■ Text excerpt:
========

Even after Secretary Clinton’s stunning defeat corporate Democrats seek to run as the not-Trumps, enemies of his extremism. What they will not acknowledge is the role that their own agenda has played in furthering the racism and xenophobia they rightly detest. Consider this comment from the Daily Kos: “Right-wing propaganda outfits like Sinclair and Fox News created the environment that allowed Trump to get elected. Now they’re doing everything they can to keep his white supremacist base angry and engaged ahead of this year’s midterm elections.”
What is missing here is the role that a whole series of centrist Democrats’ policy choices played in creating that environment In this context, Democrats should take more seriously a caution political theorist Corey Robin offered right after Trump’s election: “[A liberalism based on fear of a devil] can never see in those enemies anything other than a black hole of motivation, a cesspool where reason goes to die. Hence, the refusal of empathy for Trump’s supporters. Insofar as it marks a demand that we not abandon antiracist principle and practice for the sake of winning over a mythicized white working class, the refusal is unimpeachable. But like the know-nothing disavowal of knowledge after 9/11, when explanations of terrorism were construed as exonerations of terrorism, the refusal of empathy since 11/9 is a will to ignorance.”

========

■ What the task asks:
Carry the commentary on corporate Democrats and Trump's election forward from its final sentence. The lines that come next have nothing to do with the commentary on corporate Democrats.

■ Information shown:
========

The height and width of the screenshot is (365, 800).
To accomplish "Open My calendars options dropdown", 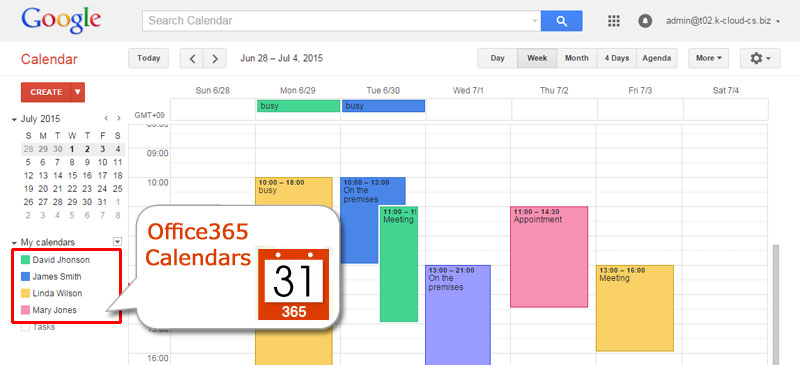I will [x=118, y=242].
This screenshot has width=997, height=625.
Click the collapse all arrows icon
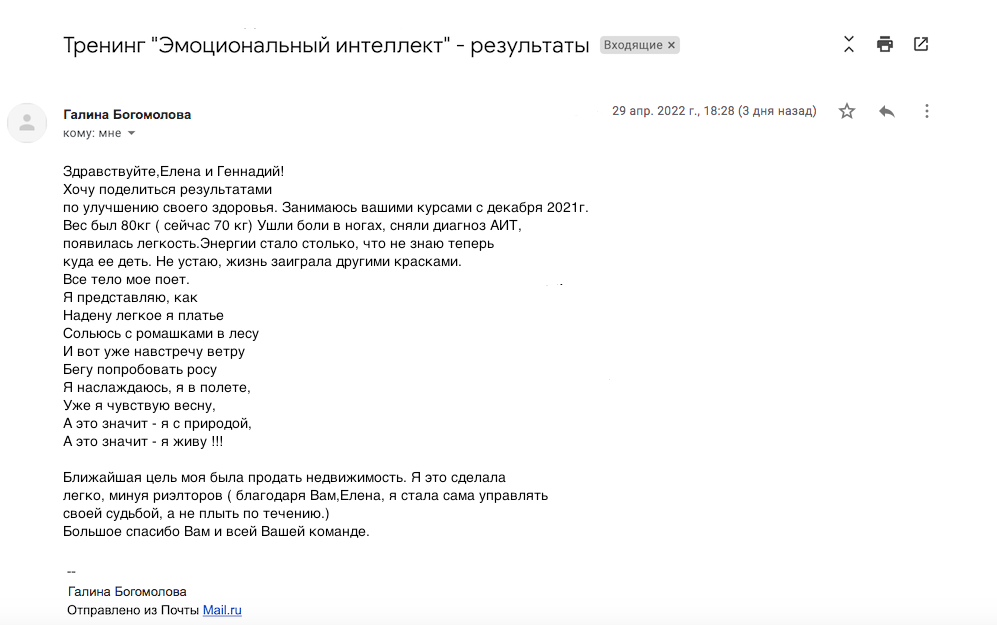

========

■ Written answer:
Empathy today might start with recognizing the consequences for both minorities and working class whites of financial deregulation, corporate trade initiatives, bailing out bankers even as ordinary mortgage holders were allowed to sink. This agenda, coming from the party once charged with a duty to protect the working class, left that class only two possible election day default options: succumb to Donald Trump’s xenophobic siren song or stay home. Right now the democratic populism recently articulated by Ocasio-Cortez and like-minded campaigners and activists is essential to combatting Trump’s extremist authoritarian incursions.
John Buell lives in Southwest Harbor, Maine and writes on labor and environmental issues. His books include Politics, Religion, and Culture in an Anxious Age (Palgrave MacMillan, 2011). Email Jbuell@acadia.net.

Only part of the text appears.